Tidak hanya Sera yang merasakan jantungnya berdegup dua kali lebih kencang, tatapi Sadam juga merasakan hal yang sama. Keduanya sama-sama terkejut mendapati mereka berdua berada di tempat yang sama.
Sadam kembali menundukkan kepalanya dan fokus menatap layar ponselnya. Ia tidak ingin ada yang tahu bagaimana perasaannya saat ini.
Ia tidak bisa menyangka akan keberadaan Sera di sini. Semuanya terjadi tiba-tiba, tanpa adanya sepengetahuan dirinya. Saat ini Sadam hanya bisa mengumpat di dalam hatinya.
"Diva, gua akui cara lo keren. Tapi gak gini juga anjing, gua gak siap"
Matanya tidak berhenti fokus menatap layar ponsel. Guna menghilangkan rasa kepanikannya.
"Ah, tissue ya Ser, kayaknya hilang deh. Biar gua beliin dulu ya"
Diva kembali mencari cara, ia berpura pura membeli tissue dan membiarkan mereka berdua berbicara.

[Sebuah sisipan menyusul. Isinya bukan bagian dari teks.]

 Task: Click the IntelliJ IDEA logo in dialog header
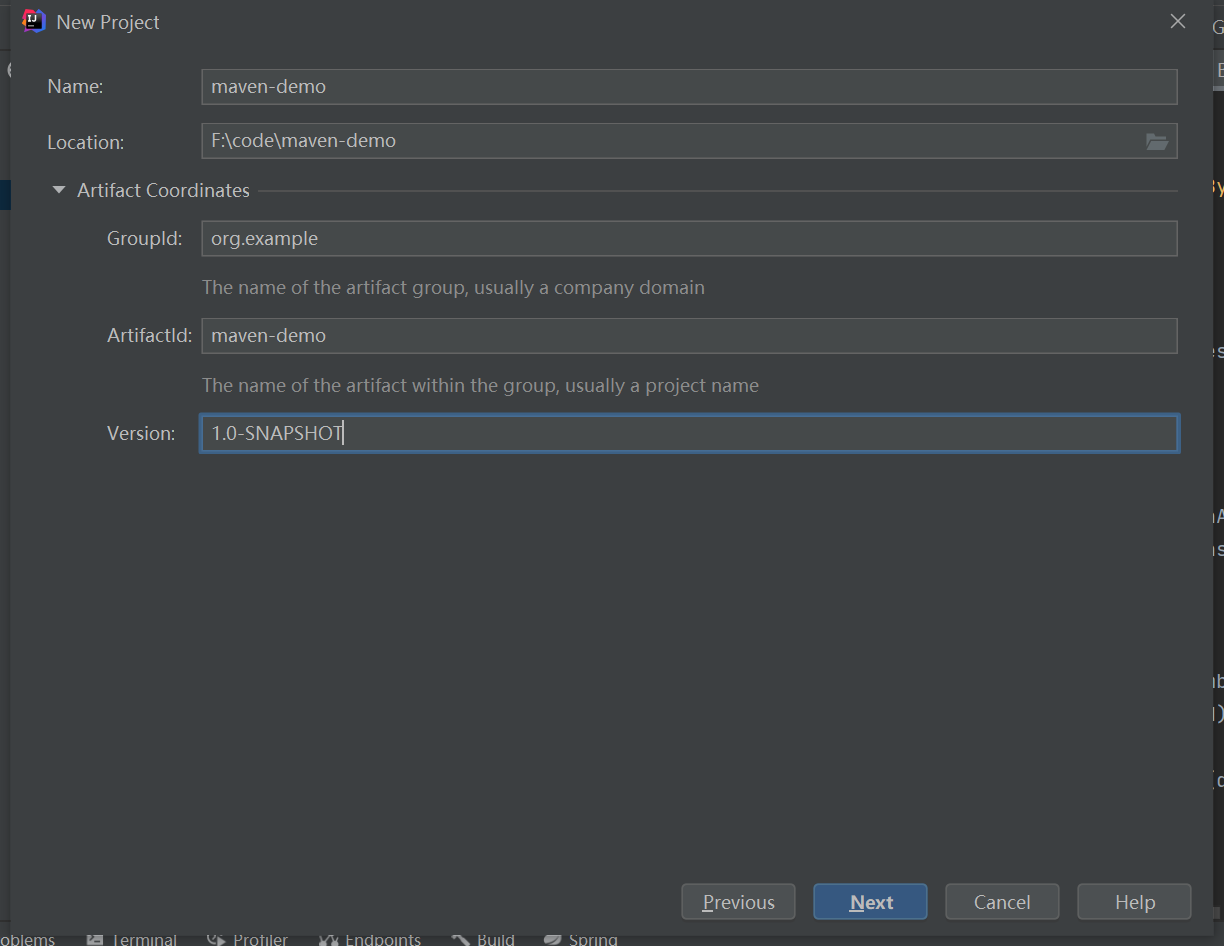(33, 21)
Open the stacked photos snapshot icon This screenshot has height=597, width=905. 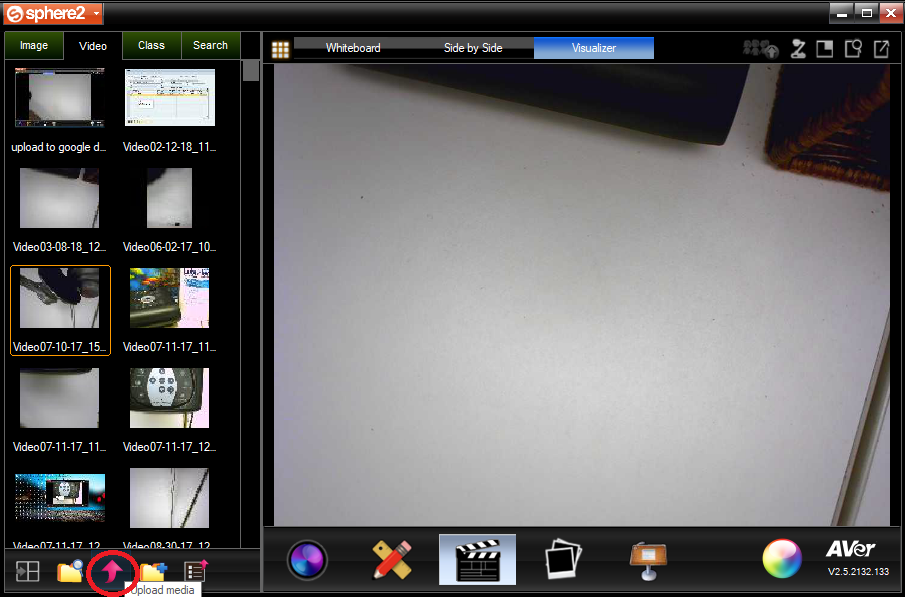click(x=562, y=559)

"Ngapain lo masih berdiri kayak gitu? Duduk, tuh banyak kursi" kata Sadam yang tak lepas pandangannya terhadap ponsel.
Sera menuruti apa yang Sadam katakan. Ia tidak berani mendudukkan diri nya di kursi hadapan Sadam, karena tidak ingin Sadam merasa tidak nyaman akan kehadirannya. Ia khawatir jika Sadam akan semakin membencinya.
"Lo gak pesen baksonya, Dam?" tanya Sera pada Sadam, hanya untuk basa-basi.
"Gak, udah makan di rumah"
Walaupun Sera paham betul seorang Sadam yang jarang bahkan hampir tidak pernah memakan makanan luar. Hanya memakan masakan Ibunya, dia bilang masakan Ibu jauh lebih enak di banding masakan yang ada di luar.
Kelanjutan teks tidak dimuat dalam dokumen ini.